Une lueur insidieuse m'aveugle les yeux depuis un moment et je grogne en fouettant l'air de ma main, chose stupide et surtout inutile car le soleil n'a cure de mes humeurs. Je soupire finalement en me retournant sur le côté droit de mon lit, rescapé de l'attaque solaire et tente désespérément de retrouver les bras de Morphée.

Le problème c'est qu'une fois réveillée, impossible de me rendormir et aujourd'hui ne fait pas exception : je me retourne et re retourne dans mon lit mais le sommeil m'a quitté et je n'ai plus qu'à me lever.

Néanmoins, allongée sur le dos, les yeux clos, je profite de ce moment de répit avant la tempête.

D'une minute à l'autre, ma mère fera irruption dans ma chambre et me criera de me lever au plus vite car "la fortune appartient à ceux qui se lèvent tôt", n'est-ce-pas, ne voyant pas l'intérêt de "traînasser comme une feignasse dans mon lit" alors que "la vaisselle n'est pas faite, qu'il faut étendre le linge" et j'en passe.

J'ouvre mes paupières et balaye ma chambre du regard, si bien rangée que cela fait peur, je plaisante bien sûr, et soupire en me disant que décidément je donne le bâton pour me faire battre.

Ma chambre est un des nombreux sujets de discorde avec ma génitrice, à l'en croire je vivrais dans une bauge à cochons, ce qui est loin d'être le cas.

Elle n'a pas l'air de réaliser que je n'ai plus 4 ans, j'en ai à présent 20 mais les choses n'ont absolument pas évolué depuis le temps.

Le problème c'est que je suis étudiante et que j'habite toujours chez mes parents faute d'argent puisque, suivant un double cursus, mes cours me prennent une grande partie de la journée et que mon temps libre est consacré à mes devoirs.

Quand je dis mes parents, il s'agit d'une expression car mon père est parti il y a longtemps de cela, nous laissant ma mère, mes frères et moi sans l'ombre d'un regret. J'avais 4 ans d'ailleurs, ce qui pourrait expliquer l'attitude de ma mère qui s'est métamorphosée du jour au lendemain.

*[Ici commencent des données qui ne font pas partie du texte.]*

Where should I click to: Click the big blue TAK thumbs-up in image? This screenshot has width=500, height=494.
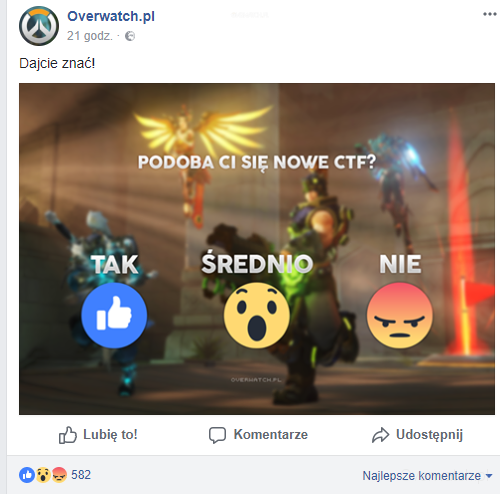[x=114, y=316]
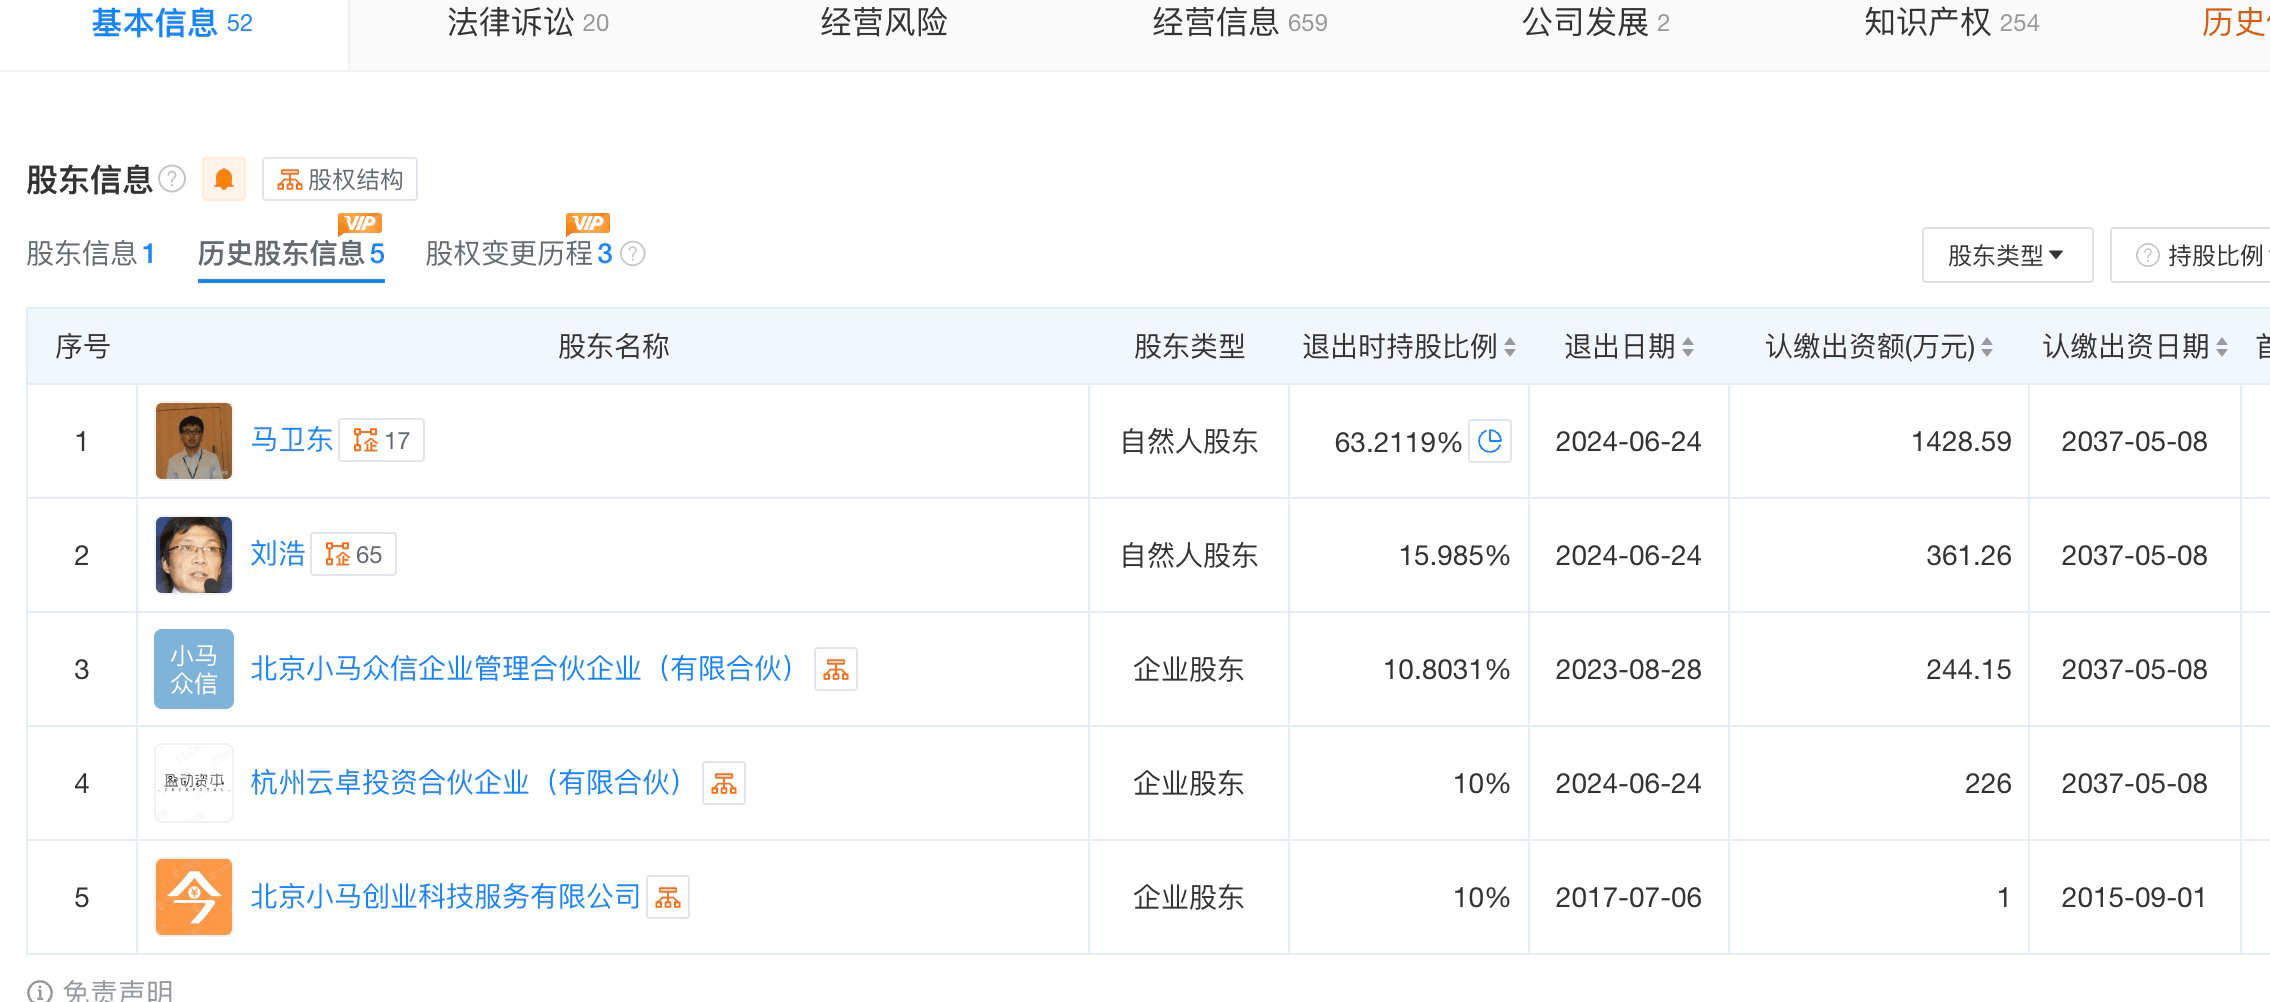Switch to the 知识产权 tab
The height and width of the screenshot is (1002, 2270).
click(1950, 23)
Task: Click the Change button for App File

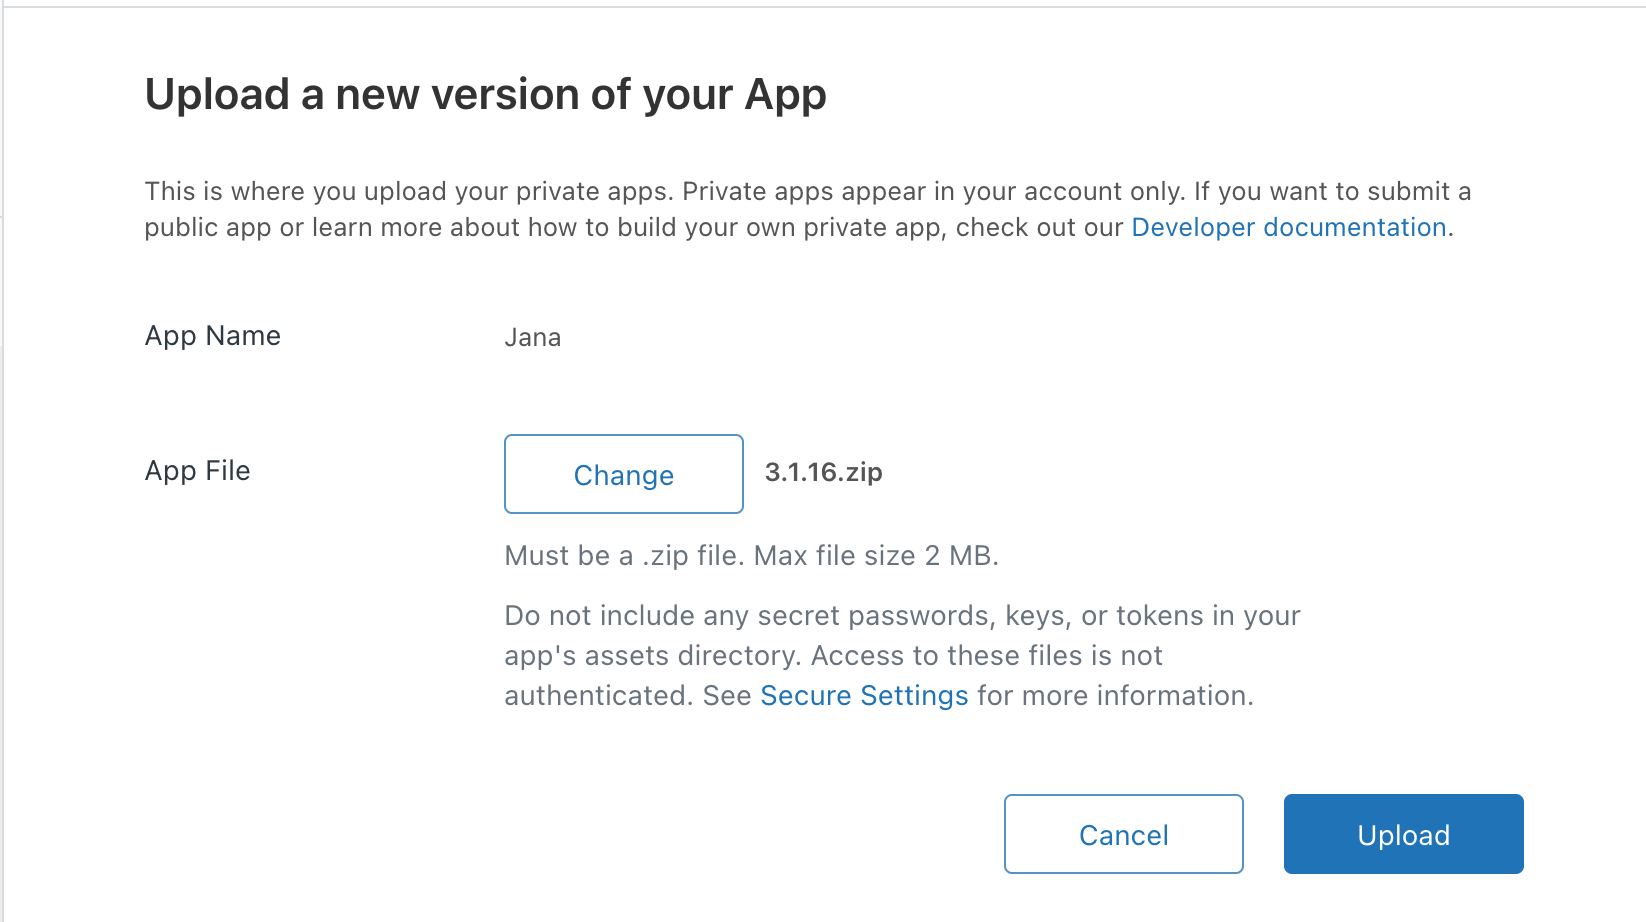Action: (623, 474)
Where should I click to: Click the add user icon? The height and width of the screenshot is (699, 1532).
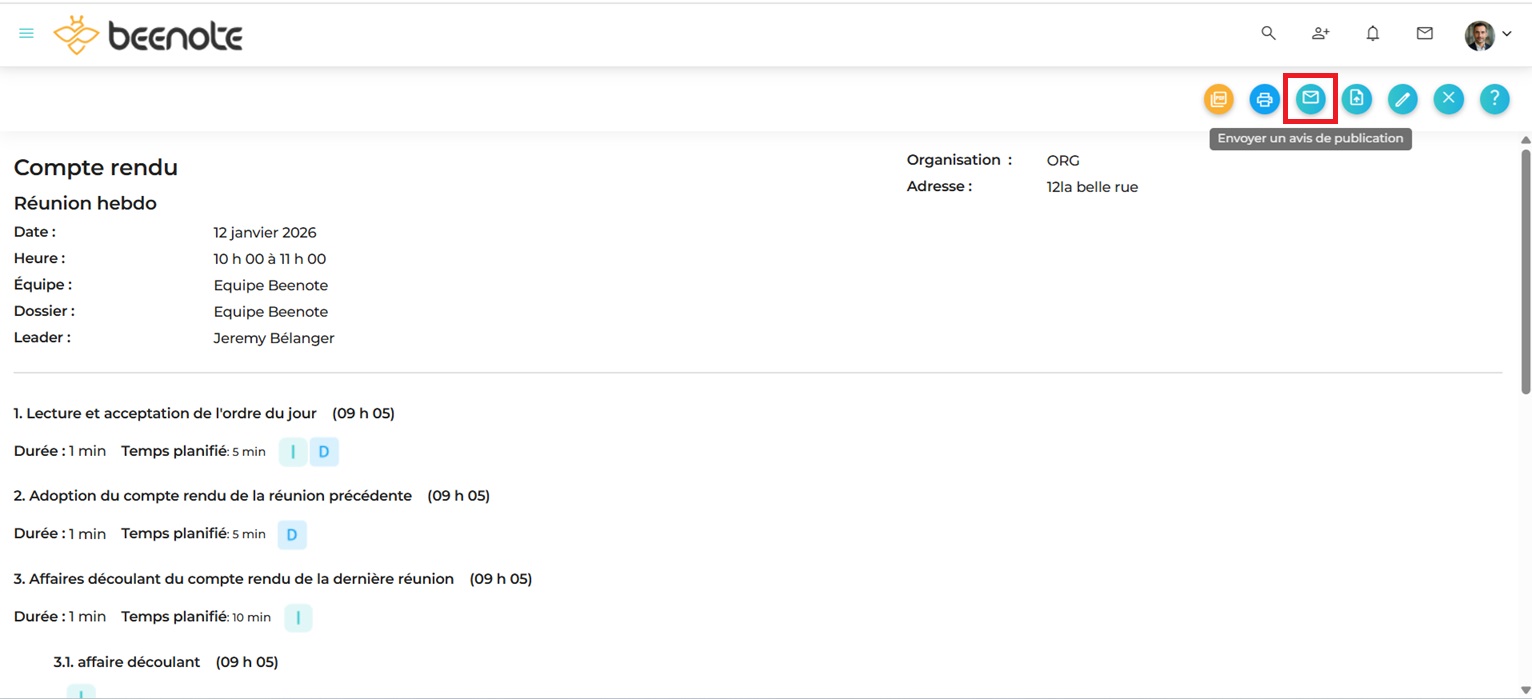click(1320, 34)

De tendre et souriante elle est passée à froide et acariâtre, travaillant du matin au soir pour payer le loyer, nos études et tout le reste. Après mon bac, j'ai dû me résoudre à aller à la Fac car ce sont les études qui coûtent le moins cher alors que mon premier choix se serait plutôt porté sur une prépa.

Je passe pas mal de temps à la bibliothèque afin de me retrouver au calme, fuyant l'atmosphère pesante et surtout bruyante de ma maison.

Ma mère est en conflit permanent avec mon frère cadet Jonas qui est dans sa phase "rebelle", comme disent les vieux et qui fait régulièrement l'école buissonnière avec ses amis, de vrais ploucs.

Nathanaël, mon frère aîné a un an de plus que moi et est militaire, ce qui fait que nous ne le voyons que très rarement.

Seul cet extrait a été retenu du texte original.